Below are some records. Return exactly the lines from the one containing "Given: Open the" through the one containing "This screenshot has width=1568, height=733.", both included, and only those.

- [Recorded data]:
╭──

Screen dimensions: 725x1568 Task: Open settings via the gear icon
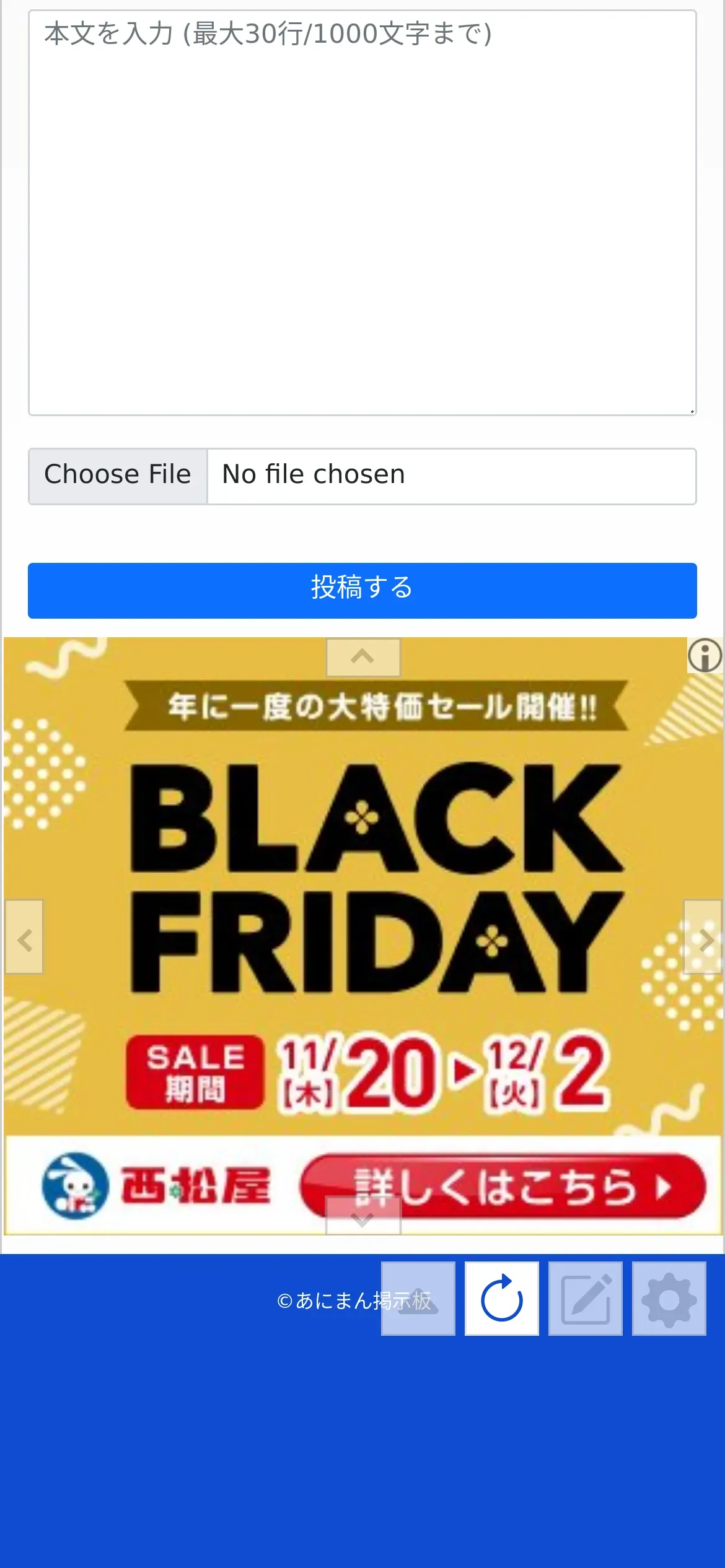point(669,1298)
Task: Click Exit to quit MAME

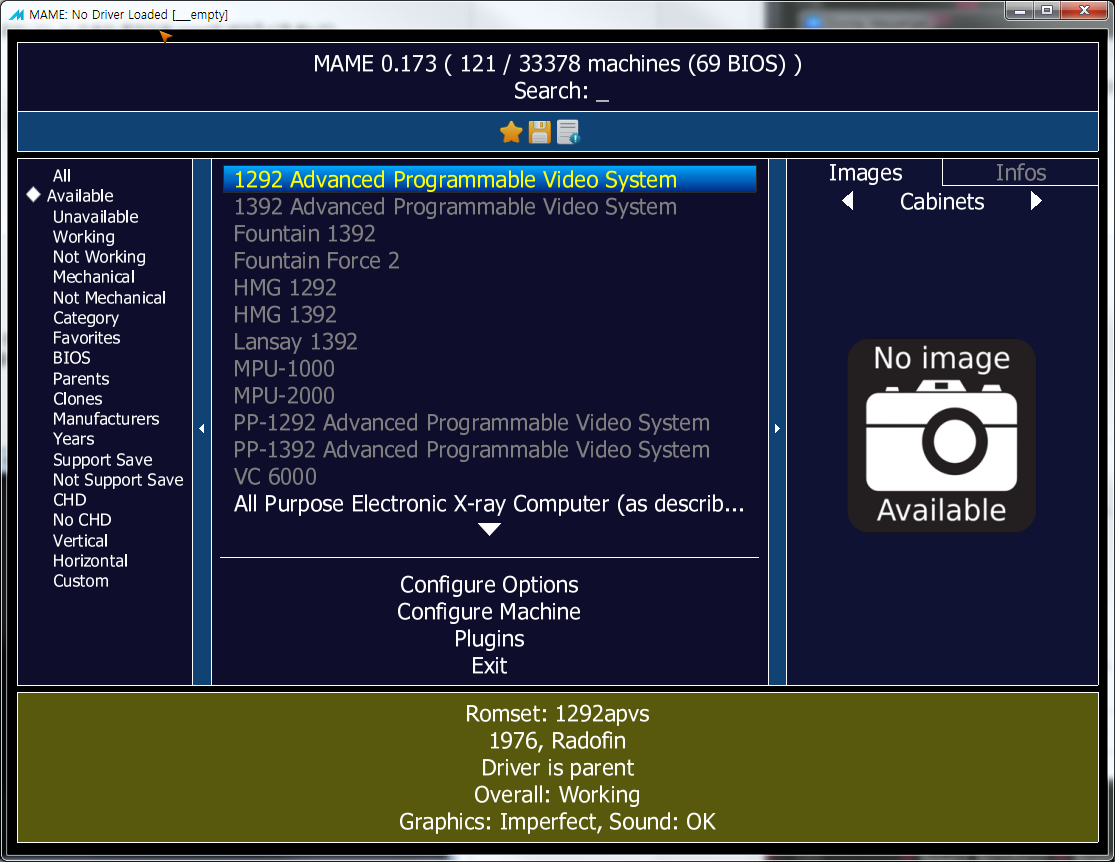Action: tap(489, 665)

╰──
╭──

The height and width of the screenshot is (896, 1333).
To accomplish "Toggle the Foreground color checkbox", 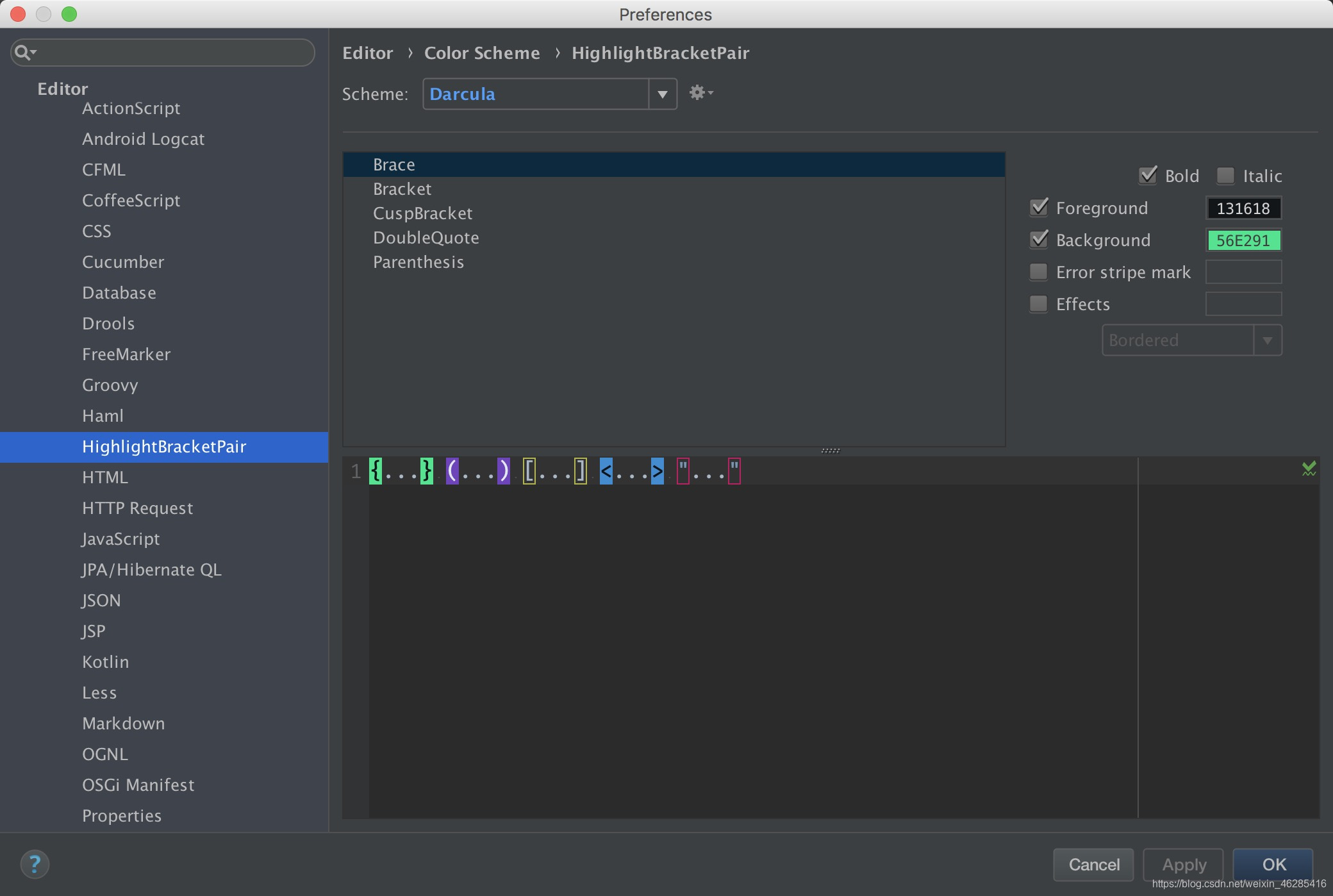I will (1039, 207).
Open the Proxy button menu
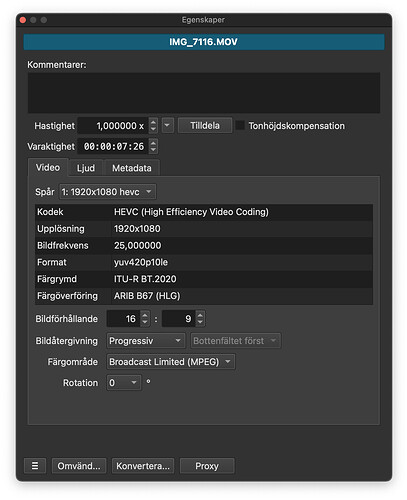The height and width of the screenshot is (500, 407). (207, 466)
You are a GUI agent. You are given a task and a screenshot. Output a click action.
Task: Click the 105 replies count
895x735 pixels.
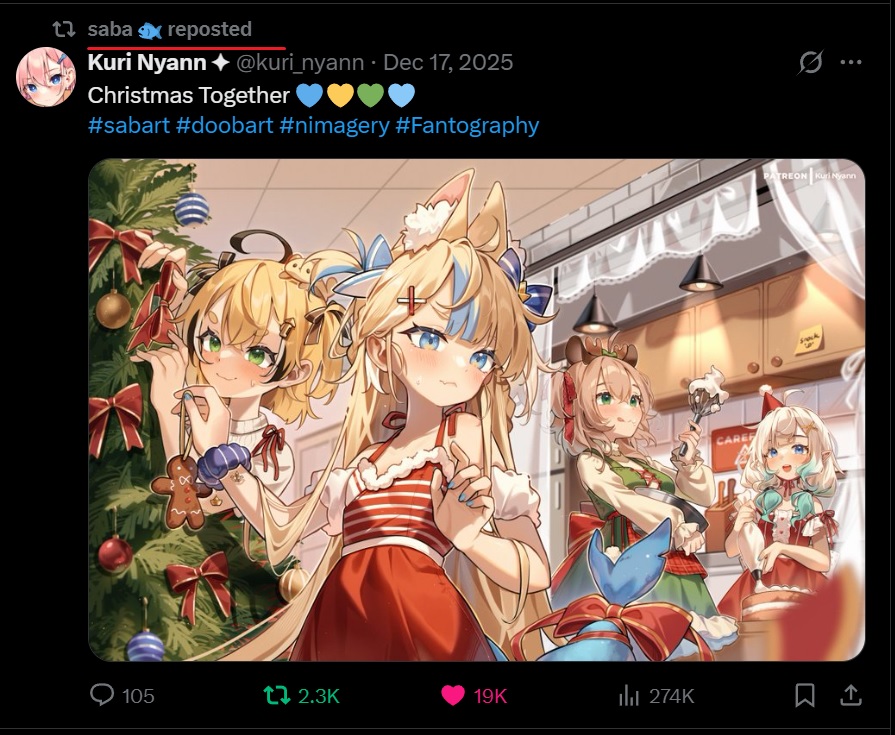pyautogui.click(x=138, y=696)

╰──
╭──

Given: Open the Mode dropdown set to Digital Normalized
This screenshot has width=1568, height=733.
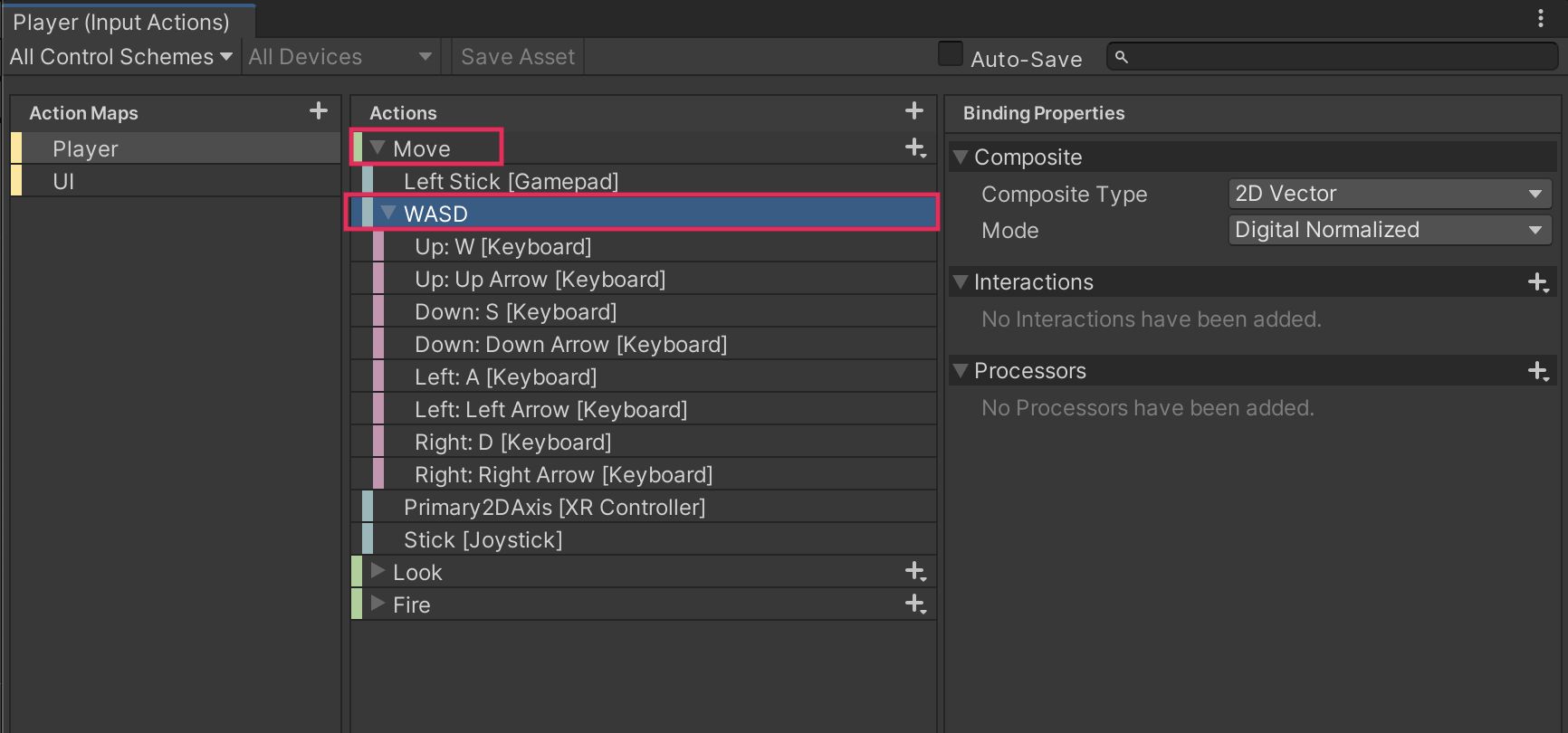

╰──

- [Answer to this problem]:
Given: Open the Mode dropdown set to Digital Normalized
This screenshot has width=1568, height=733.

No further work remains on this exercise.